Feature request: Add Korean Cheonjiin input #454

ilovemegf opened this issue Mar 8, 2024 · 24 comments
Labels
languages Dictionary or language related issues

Comments

@ilovemegf
Copy link

Hello,
Amazing app by the way!
Would it be possible to add Korean inputs into this?
I don't think we need predictive typing as Korean is super straight forward to type using a T9 keyboard.
As a person who speaks both English and Korean it would be awesome if this can support them both :).

@sspanak
Copy link
Owner

sspanak commented Mar 8, 2024

And hello to you!

I have nearly zero knowledge about the language. I only know you combine dots and letters to form vowels and consonants, but how it all works is beyond me. Could you please point me to an article, preferably something wiki-like, where I can first educate myself? Or, if you can explain how letters are built and what to put on each key, it would be even better.

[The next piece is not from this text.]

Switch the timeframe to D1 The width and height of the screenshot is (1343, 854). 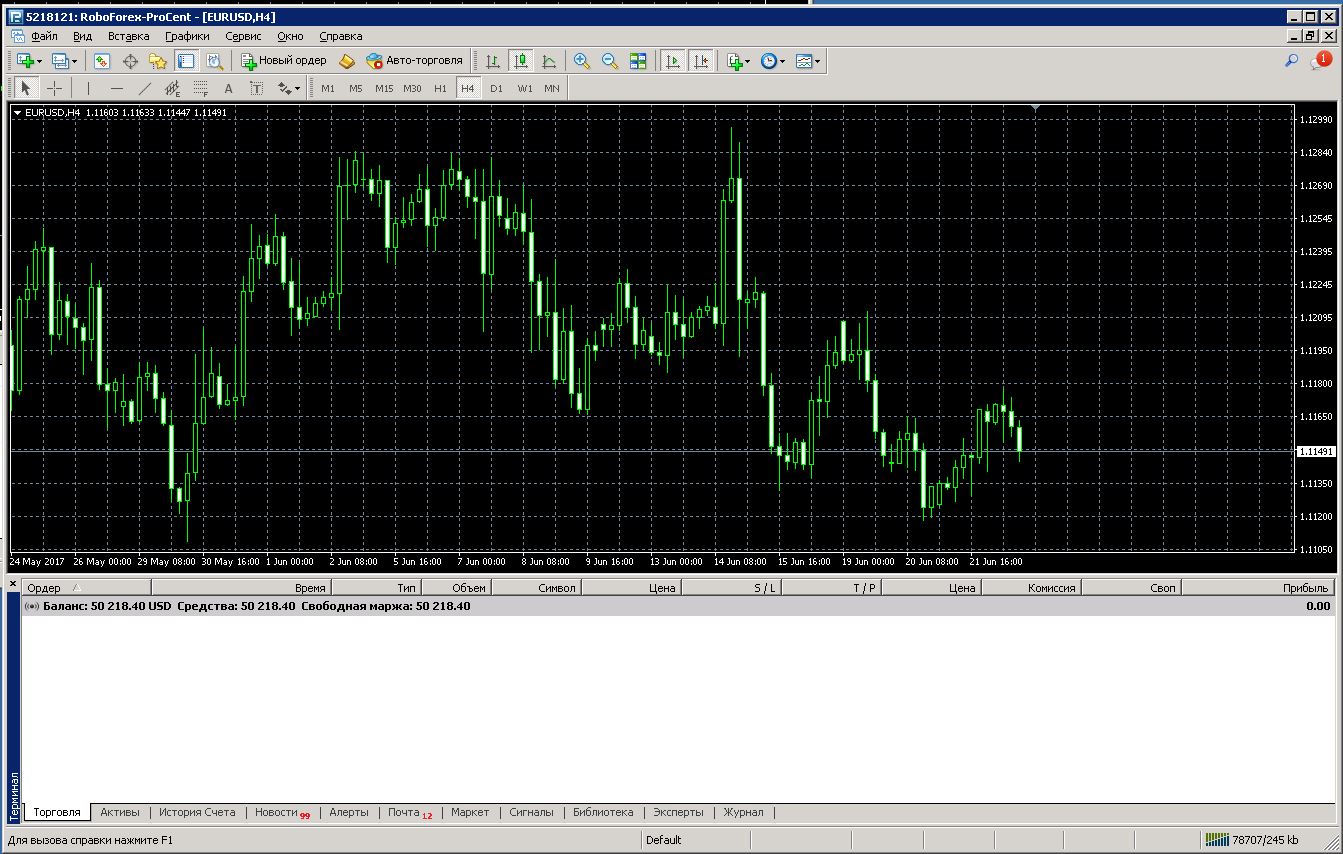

Also, have in mind including Korean may not happen so soon. As you can see, many other bugs and features are in the queue.

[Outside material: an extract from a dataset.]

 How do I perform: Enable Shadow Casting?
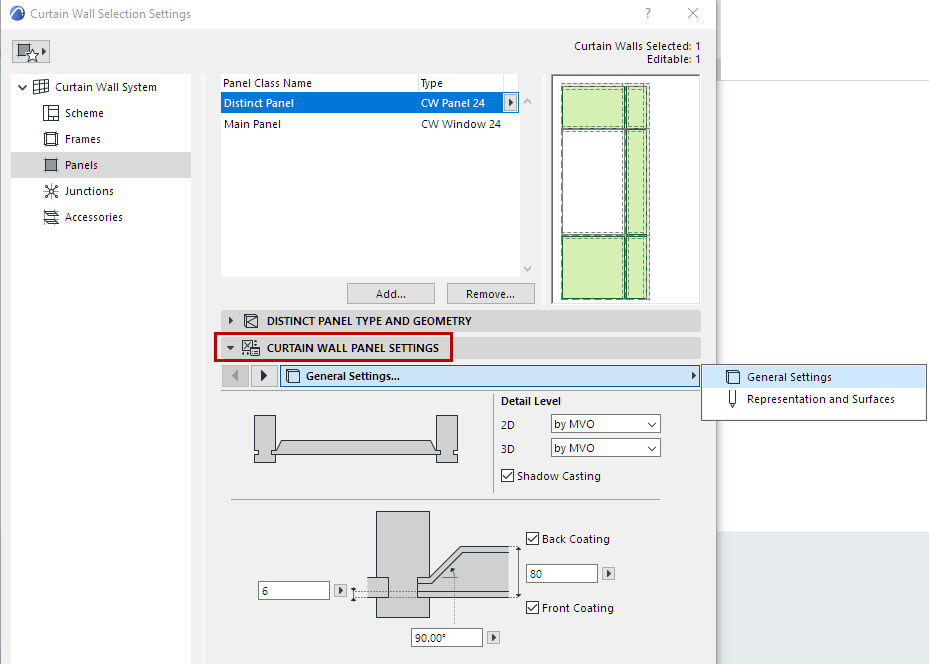coord(508,476)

@sspanak sspanak added the languages Dictionary or language related issues label Mar 8, 2024
@ilovemegf
Copy link
Author

ilovemegf commented Mar 8, 2024 via email

@sspanak
Copy link
Owner

sspanak commented Mar 9, 2024

Keys from 4 to 0 are all consonants, and typing them should be fairly
obvious:
ㄱ = 4
ㅋ = 44
ㄴ = 5
ㄹ = 55

"ㄹ = 55" isn't obvious. I would have thought this is 45, because it looks like a combination of "ㄱ = 4" and "ㄴ = 5". Anyway, I've tried out Korean with Gboard and it seems to work exactly according to your explanations. I should be able to use it for reference later on.

I have more questions though. Do we want to keep the current functionality of holding a number key to type a number? If so, how do you type punctuation and other special characters? The only way I see it is, typing numbers is only possible in 123 mode, and holding 0-key and 1-key will show the special character lists (as if 0 or 1 were single-pressed in English). Or is there another way?

As for typing letters, I have only one concern. Currently, the entire app is designed to handle only the numeric keys for typing. All others are considered functional keys and pressing them results in performing some predefined action. The actions are listed when you configure the hotkeys.

Typing Korean will definitely require a new input mode, as it doesn't fit the current Predictive or ABC which are designed for European languages. And rerouting one more key to serve as Korean space, instead of the current space on 0-key, is not a problem. The thing is, on a standard keypad, the only available extra keys are #, *, and they are already taken. By default, pressing * opens the Settings, holding it adds a word to the dictionary; pressing # changes the typing mode (this means either switch to ABC/123/Predictive, or change the text case) and holding it changes the language.

I believe the functions on # are a must-have.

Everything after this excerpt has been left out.